*** Extrait à lire ***

La preuve en est qu’avec la publication de Signé Olrik, nous en sommes au vingtième apocryphe, contre seulement douze albums originaux, signés de la main du maître. Edgar P. Jacobs peut donc reposer du sommeil du juste, la relève est magnifiquement assurée, ces nouvelles équipées tenant haut la main la comparaison avec le cahier des charges fixé par le créateur de la série.
Le premier à avoir relevé le gant n’est autre que Jean Van Hamme, le prolifique scénariste qu’on sait : Thorgal, XIII, Largo Winch ? C’est lui. En l’occurrence, son talent se signale par une sincère humilité : à aucun moment il n’a été tenté de réinventer la saga, se contentant de la poursuivre telle qu’elle fut conçue, se moquant à l’évidence comme d’une guigne des nouveaux impératifs humanistes et hygiénistes.
Toujours au service de la reine…
Bref, le colonel Francis Blake et le professeur Philip Mortimer continuent de tirer sur leur bouffarde tout en vidant moult whiskies dans leur cher Centaur Club, lieu d’exception interdit aux femmes, tel qu’il se doit. De même, les deux héros sont toujours tirés à quatre épingles, faisant assaut d’élégance, entre costumes en tweed admirablement coupés, souliers cirés de près, nœud papillon pour l’un et cravate nouée au cordeau pour l’autre.
Mieux : le duo persiste à risquer sa vie en permanence, au service de la patrie et de la couronne. La seule innovation bienvenue consiste en l’approfondissement de la psychologie du colonel Olrik, leur némésis méphistophélique qui, d’aventure en aventure, se fait parfois mélancolique, comme s’il était écrasé par le poids de sa permanente infamie, en venant secrètement à envier la rectitude morale de ses deux éternels ennemis.

*** Données fournies ***

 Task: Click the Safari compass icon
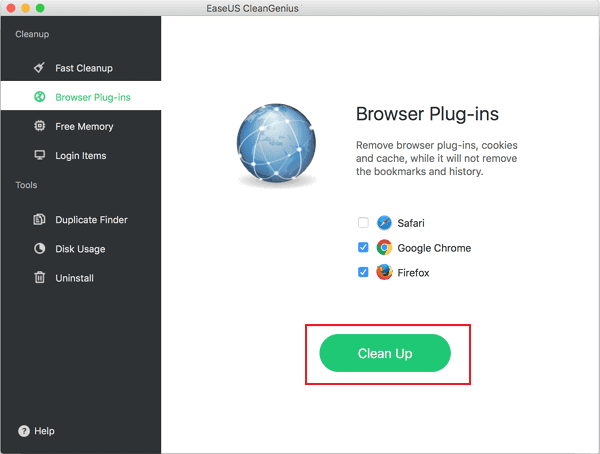pyautogui.click(x=384, y=223)
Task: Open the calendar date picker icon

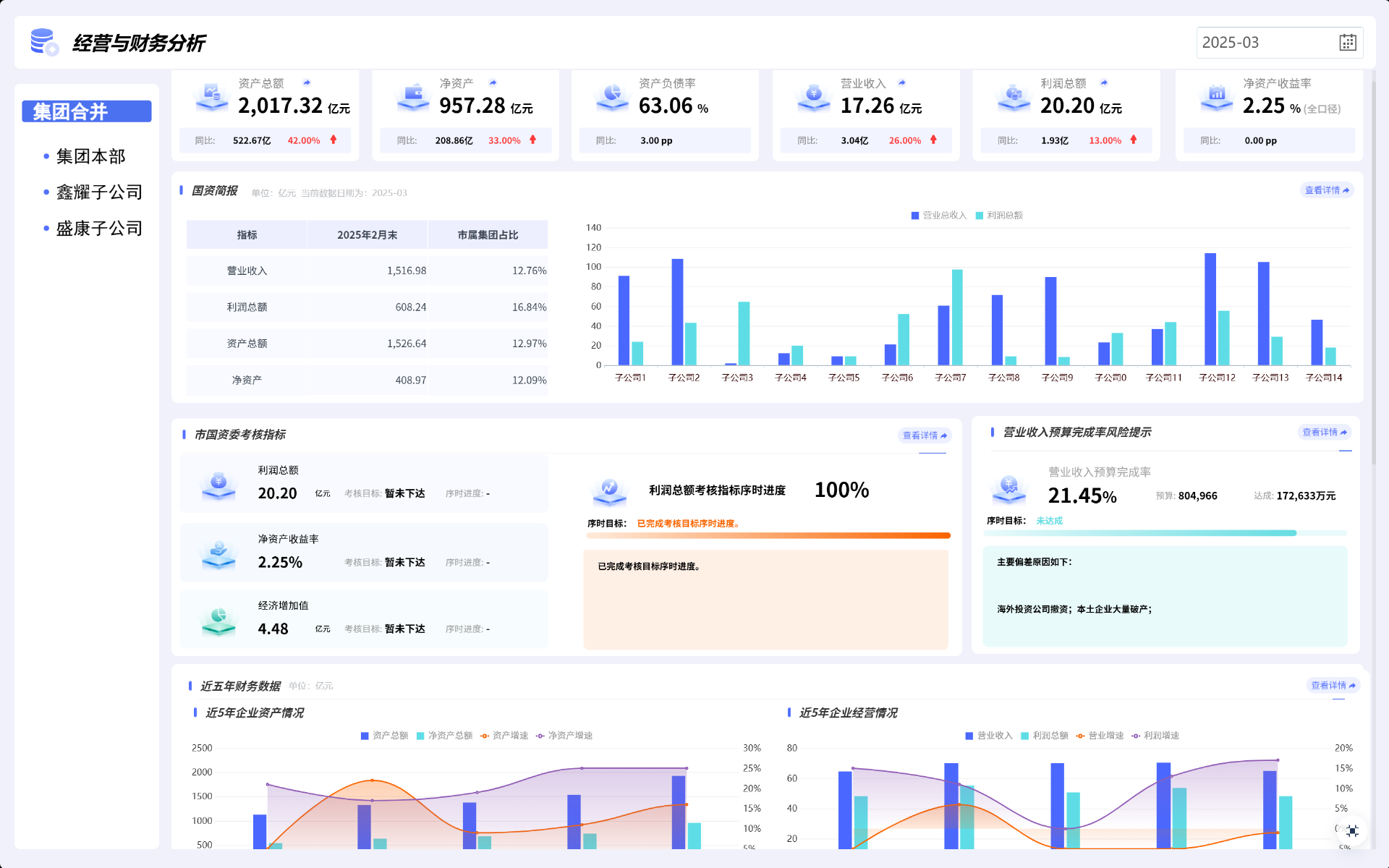Action: pyautogui.click(x=1347, y=43)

***

Travail demandé:
Rédigez la suite de l'article consacré aux albums de Blake et Mortimer parus après Edgar P. Jacobs, en reprenant juste après sa dernière phrase.

Corrigé de l'exercice:
Ce qui se vérifie une fois encore dans ce nouvel épisode se déroulant dans les Cornouailles, sur fond de légende arthurienne, d’Excalibur, de Dame du Lac et de terrorisme indépendantiste local. Comme toujours chez Blake et Mortimer, le surnaturel côtoie l’esprit scientifique et cartésien, incarné par le professeur Mortimer, inventeur de génie ; jadis l’Espadon, avion supersonique théorisé bien avant notre Concorde, et là une excavatrice avant-gardiste conçue pour l’industrie minière. Les esprits chagrins déploreront éventuellement l’arrivée de ces immigrés indiens venus travailler dans les mines du coin ; mais là, pas de pathos « antiraciste » : juste l’empathie naturelle des deux héros quant à ces anciens colonisés venus marner loin de chez eux. D’ailleurs, on remarquera aussi que le plus « accueillant » des autochtones n’est pas dénué de sombres arrière-pensées…
De Winston Churchill aux Beatles
Si Jean Van Hamme a passé la main, à l’exception du récent Dernier Espadon, Yves Sente, son disciple plus que talentueux, poursuit ce grand œuvre avec panache, persistant à ne pas dévier des fondamentaux plus haut évoqués. Ce qui vaut aussi pour un des autres scénaristes de cette renaissance exempte de toute velléité de « renouveau », Jean Dufaux, tel qu’en témoigne Le Cri du moloch, ouvrage ouvertement inspiré du film Les Monstres de l’espace (1967), bijou du fantastique à l’anglaise produit par la mythique firme Hammer et signé par le très efficace Roy Ward Baker. Là, on découvre, dans les tréfonds du métro londonien, un vaisseau spatial dont les survivants tentent depuis des siècles d’entrer en contact avec les humains. Soit l’une des aventures les plus magistrales de notre héroïque binôme, dans laquelle un certain Winston Churchill fait une apparition remarquée.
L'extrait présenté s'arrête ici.